> _THE TASK_: Extract, exactly as written, the line that contains "Where should I" and all lines after it through the end of the records. Omit pictures.

(Pixel coordinate grounding data)

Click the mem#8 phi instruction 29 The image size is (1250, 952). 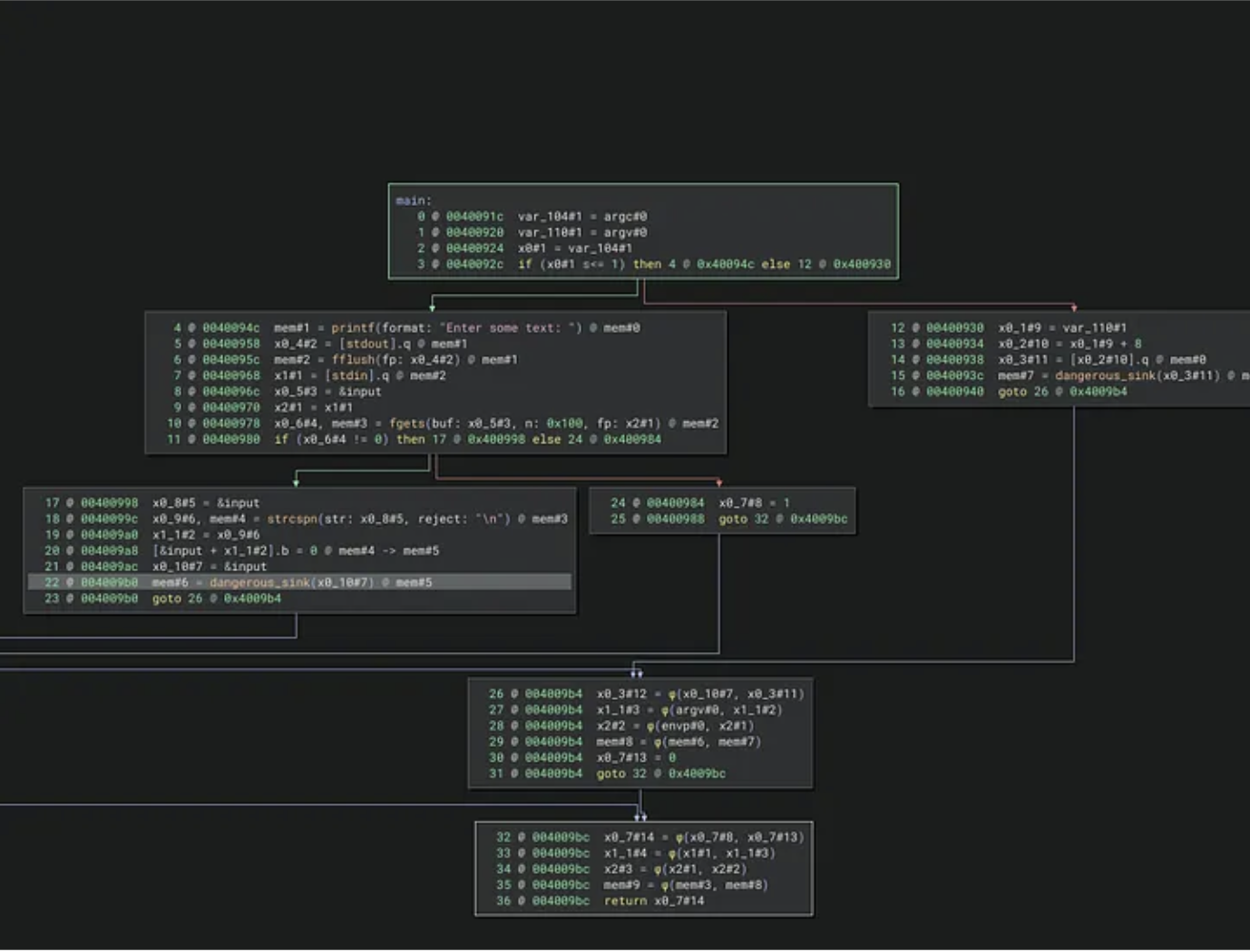pyautogui.click(x=679, y=742)
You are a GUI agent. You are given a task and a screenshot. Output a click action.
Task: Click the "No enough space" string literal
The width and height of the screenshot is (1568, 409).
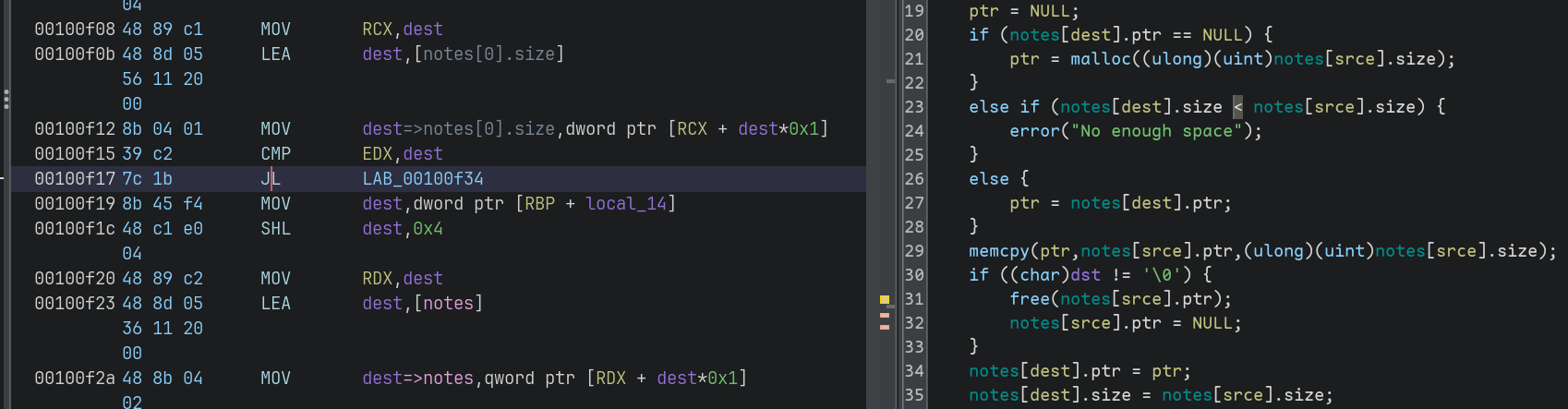1157,131
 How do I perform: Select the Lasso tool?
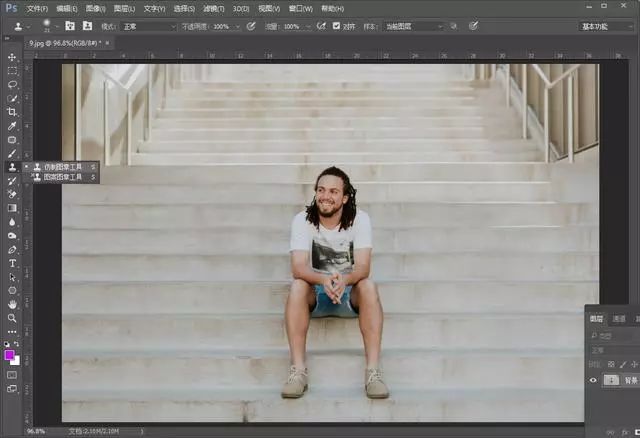[x=12, y=84]
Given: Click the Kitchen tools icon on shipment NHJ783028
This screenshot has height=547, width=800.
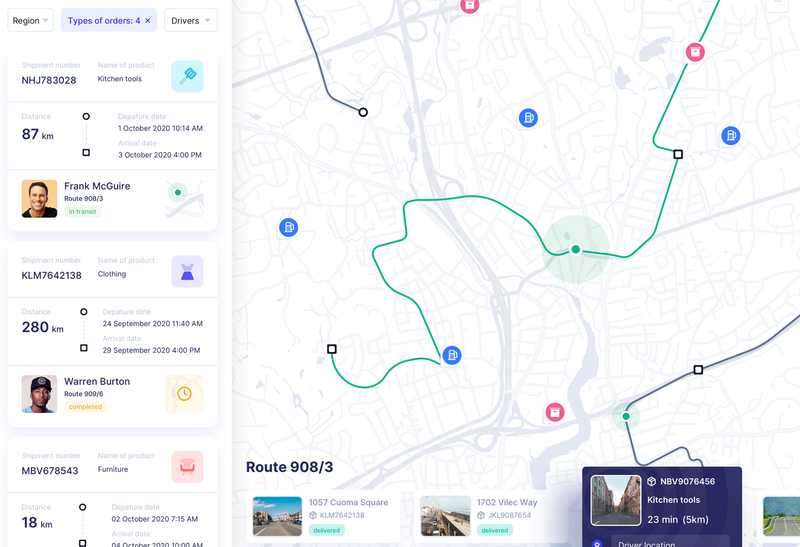Looking at the screenshot, I should pos(187,76).
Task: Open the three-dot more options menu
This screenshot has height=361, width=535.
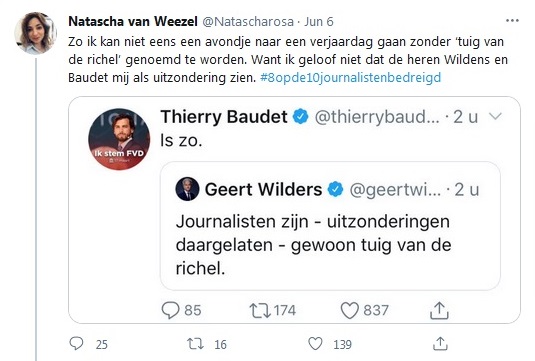Action: pyautogui.click(x=512, y=21)
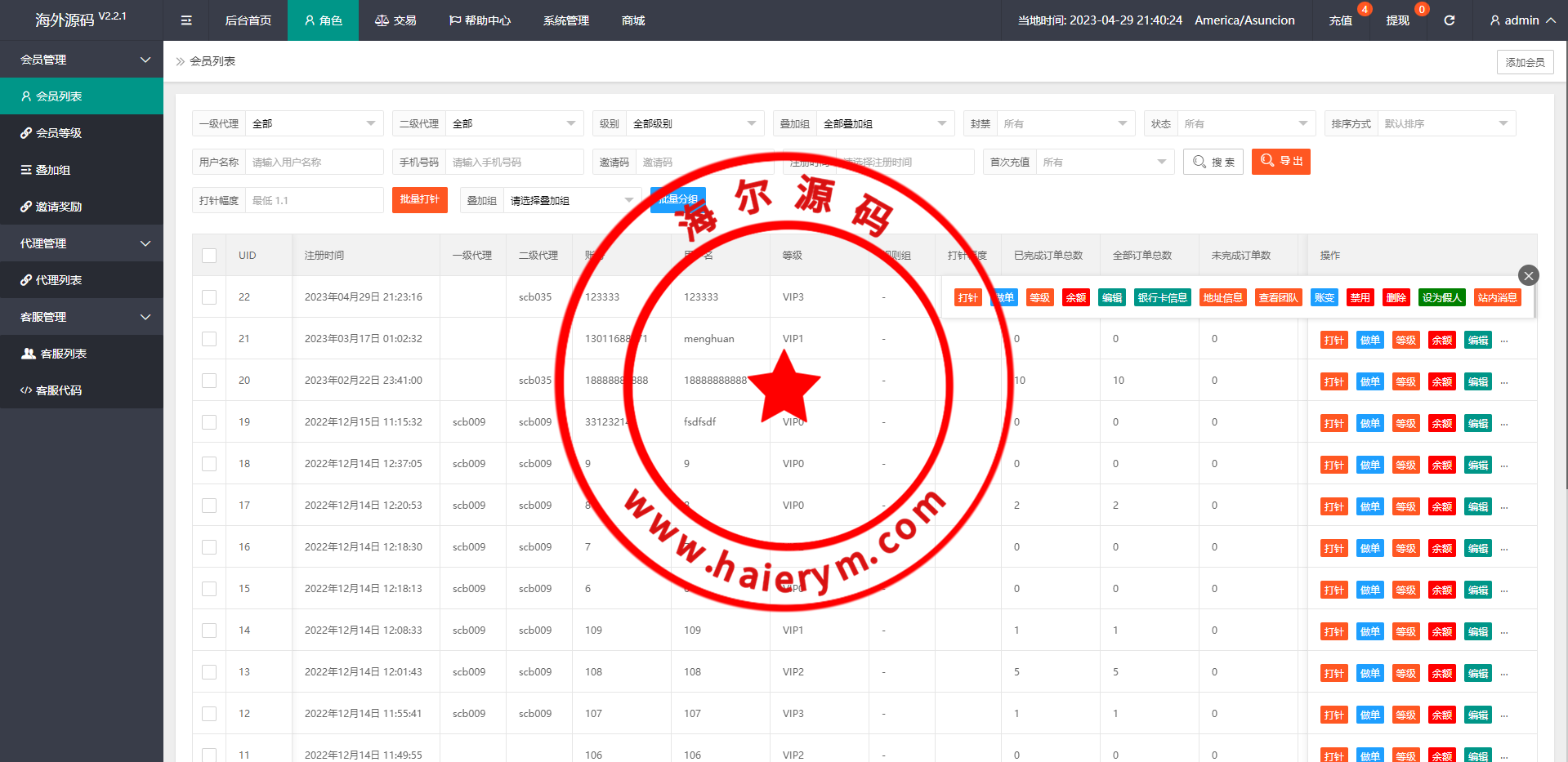Open the 系统管理 top menu

pos(565,20)
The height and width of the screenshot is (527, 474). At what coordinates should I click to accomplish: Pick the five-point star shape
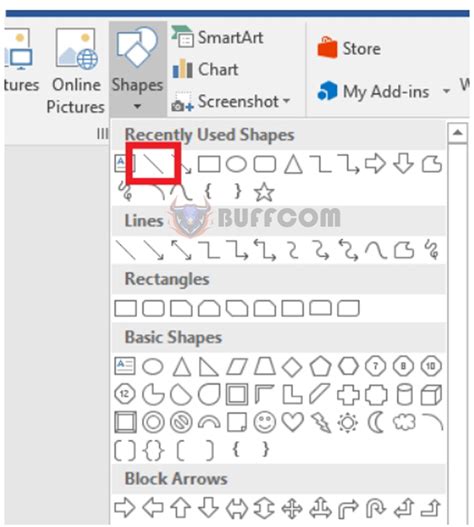(x=264, y=192)
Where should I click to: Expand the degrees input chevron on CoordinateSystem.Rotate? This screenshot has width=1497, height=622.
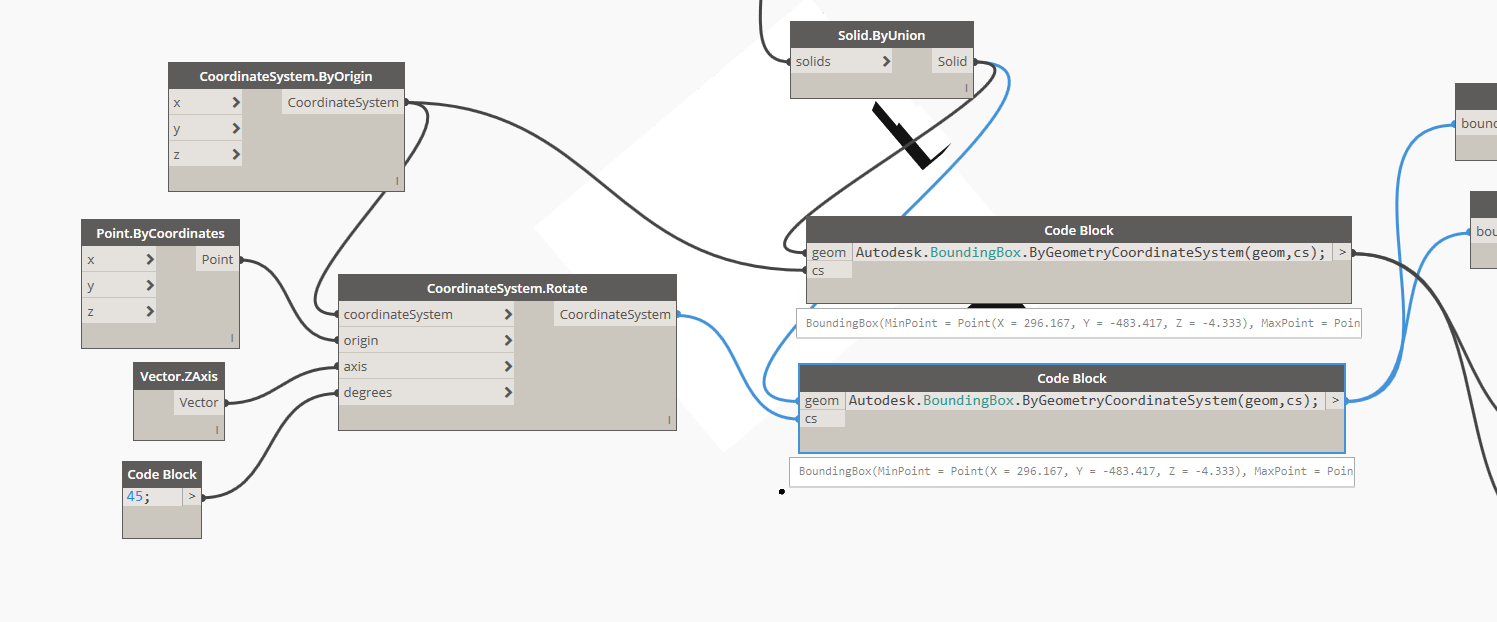pyautogui.click(x=510, y=392)
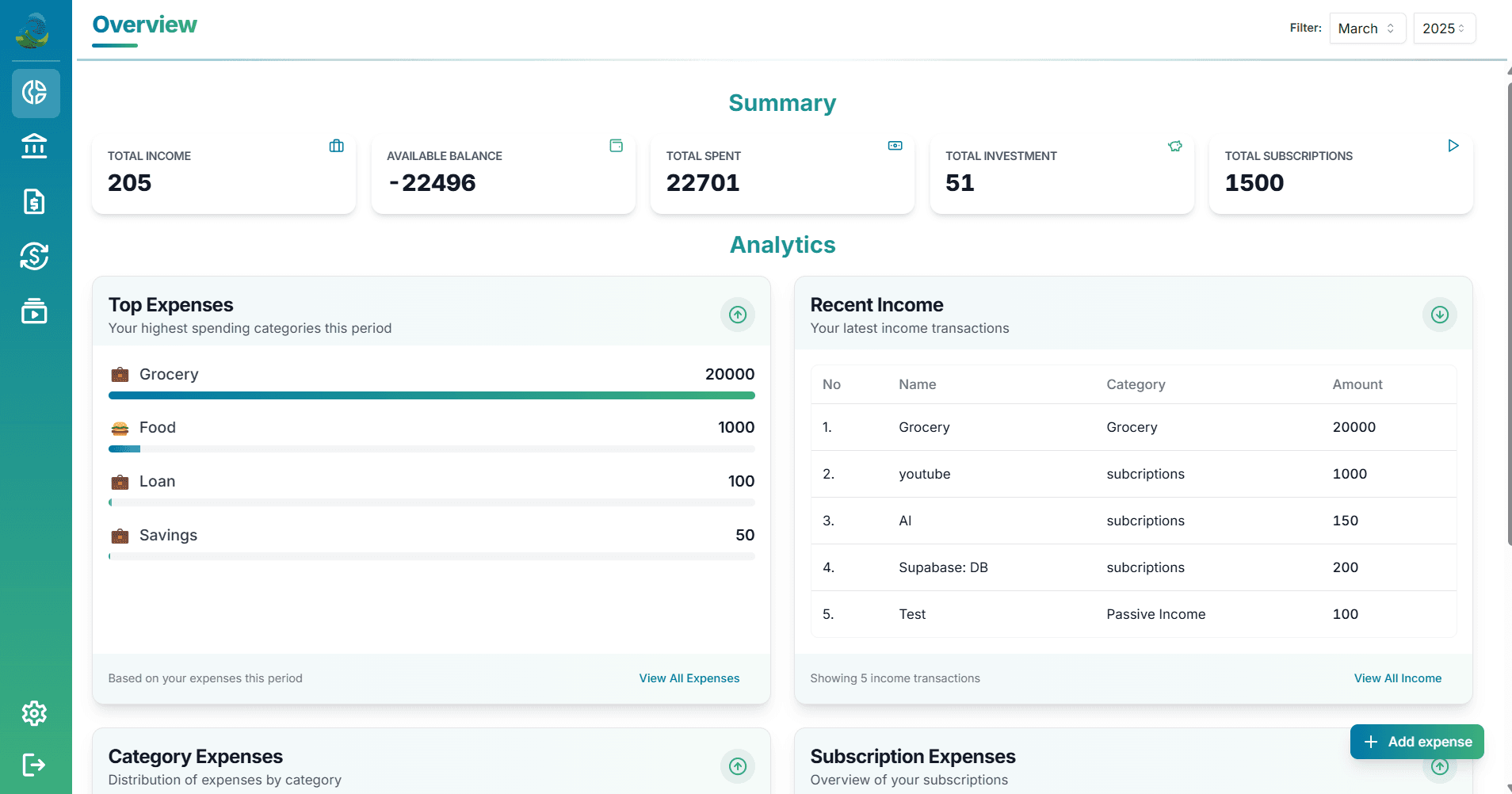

> _TASK ANSWER_:
Where should I click to: Expand the degrees input chevron on CoordinateSystem.Rotate? This screenshot has width=1497, height=622.
pyautogui.click(x=510, y=392)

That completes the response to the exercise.